In full and without alteration, print the entries.

* [Source records]
= = = = = = =

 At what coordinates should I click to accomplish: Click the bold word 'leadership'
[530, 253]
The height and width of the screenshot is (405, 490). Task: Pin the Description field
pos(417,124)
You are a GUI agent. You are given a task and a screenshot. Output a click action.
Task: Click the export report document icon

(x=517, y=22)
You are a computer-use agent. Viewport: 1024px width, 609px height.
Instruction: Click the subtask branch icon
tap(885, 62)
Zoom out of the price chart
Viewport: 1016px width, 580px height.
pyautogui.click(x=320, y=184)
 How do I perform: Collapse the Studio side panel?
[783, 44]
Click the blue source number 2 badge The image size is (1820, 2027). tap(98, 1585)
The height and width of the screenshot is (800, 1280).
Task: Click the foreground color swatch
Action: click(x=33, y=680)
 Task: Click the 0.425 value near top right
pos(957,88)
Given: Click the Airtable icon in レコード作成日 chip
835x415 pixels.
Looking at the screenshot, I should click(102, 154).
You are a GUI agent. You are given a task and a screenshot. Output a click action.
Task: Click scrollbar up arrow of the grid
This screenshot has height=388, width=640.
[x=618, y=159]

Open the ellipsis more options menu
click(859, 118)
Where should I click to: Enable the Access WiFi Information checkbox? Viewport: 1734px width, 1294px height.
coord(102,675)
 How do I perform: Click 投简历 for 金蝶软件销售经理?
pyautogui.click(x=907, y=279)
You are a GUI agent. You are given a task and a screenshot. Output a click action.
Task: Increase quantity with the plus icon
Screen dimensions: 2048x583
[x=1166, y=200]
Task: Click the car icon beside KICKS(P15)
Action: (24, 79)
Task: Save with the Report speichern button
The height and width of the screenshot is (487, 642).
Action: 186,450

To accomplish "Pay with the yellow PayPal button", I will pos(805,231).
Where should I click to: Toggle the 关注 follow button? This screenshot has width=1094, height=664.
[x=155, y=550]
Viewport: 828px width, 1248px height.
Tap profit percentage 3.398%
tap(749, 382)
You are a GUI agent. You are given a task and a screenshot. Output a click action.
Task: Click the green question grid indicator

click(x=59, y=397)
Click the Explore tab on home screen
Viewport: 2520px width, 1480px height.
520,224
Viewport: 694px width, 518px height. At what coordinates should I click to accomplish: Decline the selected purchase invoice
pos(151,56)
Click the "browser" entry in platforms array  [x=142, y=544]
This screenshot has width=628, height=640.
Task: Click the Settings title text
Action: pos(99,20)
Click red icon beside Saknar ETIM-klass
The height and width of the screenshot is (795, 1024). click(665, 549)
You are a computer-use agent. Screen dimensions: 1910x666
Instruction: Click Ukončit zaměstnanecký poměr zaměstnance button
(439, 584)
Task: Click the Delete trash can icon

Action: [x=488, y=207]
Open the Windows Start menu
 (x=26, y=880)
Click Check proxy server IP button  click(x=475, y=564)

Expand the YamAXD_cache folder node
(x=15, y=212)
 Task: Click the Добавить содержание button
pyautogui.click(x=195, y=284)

= = = = = = =

* [Answer box]
 At what coordinates should I click to accomplish: Click the bold word 'leadership'
[530, 253]
The height and width of the screenshot is (405, 490). Task: Pin the Description field
pos(417,124)
You are a GUI agent. You are given a task and a screenshot. Output a click action.
Task: Click the export report document icon

(x=517, y=22)
You are a computer-use agent. Viewport: 1024px width, 609px height.
Instruction: Click the subtask branch icon
tap(885, 62)
Zoom out of the price chart
Viewport: 1016px width, 580px height.
pyautogui.click(x=320, y=184)
 How do I perform: Collapse the Studio side panel?
[783, 44]
Click the blue source number 2 badge The image size is (1820, 2027). tap(98, 1585)
The height and width of the screenshot is (800, 1280).
Task: Click the foreground color swatch
Action: click(x=33, y=680)
 Task: Click the 0.425 value near top right
pos(957,88)
Given: Click the Airtable icon in レコード作成日 chip
835x415 pixels.
Looking at the screenshot, I should click(102, 154).
You are a GUI agent. You are given a task and a screenshot. Output a click action.
Task: Click scrollbar up arrow of the grid
This screenshot has height=388, width=640.
[x=618, y=159]

Open the ellipsis more options menu
click(859, 118)
Where should I click to: Enable the Access WiFi Information checkbox? Viewport: 1734px width, 1294px height.
coord(102,675)
 How do I perform: Click 投简历 for 金蝶软件销售经理?
pyautogui.click(x=907, y=279)
You are a GUI agent. You are given a task and a screenshot. Output a click action.
Task: Increase quantity with the plus icon
Screen dimensions: 2048x583
[x=1166, y=200]
Task: Click the car icon beside KICKS(P15)
Action: (24, 79)
Task: Save with the Report speichern button
The height and width of the screenshot is (487, 642).
Action: 186,450

To accomplish "Pay with the yellow PayPal button", I will pos(805,231).
Where should I click to: Toggle the 关注 follow button? This screenshot has width=1094, height=664.
[x=155, y=550]
Viewport: 828px width, 1248px height.
Tap profit percentage 3.398%
tap(749, 382)
You are a GUI agent. You are given a task and a screenshot. Output a click action.
Task: Click the green question grid indicator

click(x=59, y=397)
Click the Explore tab on home screen
Viewport: 2520px width, 1480px height.
520,224
Viewport: 694px width, 518px height. At what coordinates should I click to accomplish: Decline the selected purchase invoice
pos(151,56)
Click the "browser" entry in platforms array  [x=142, y=544]
This screenshot has width=628, height=640.
Task: Click the Settings title text
Action: pos(99,20)
Click red icon beside Saknar ETIM-klass
The height and width of the screenshot is (795, 1024). click(665, 549)
You are a computer-use agent. Screen dimensions: 1910x666
Instruction: Click Ukončit zaměstnanecký poměr zaměstnance button
(439, 584)
Task: Click the Delete trash can icon

Action: [x=488, y=207]
Open the Windows Start menu
 (x=26, y=880)
Click Check proxy server IP button  click(x=475, y=564)

Expand the YamAXD_cache folder node
(x=15, y=212)
 Task: Click the Добавить содержание button
pyautogui.click(x=195, y=284)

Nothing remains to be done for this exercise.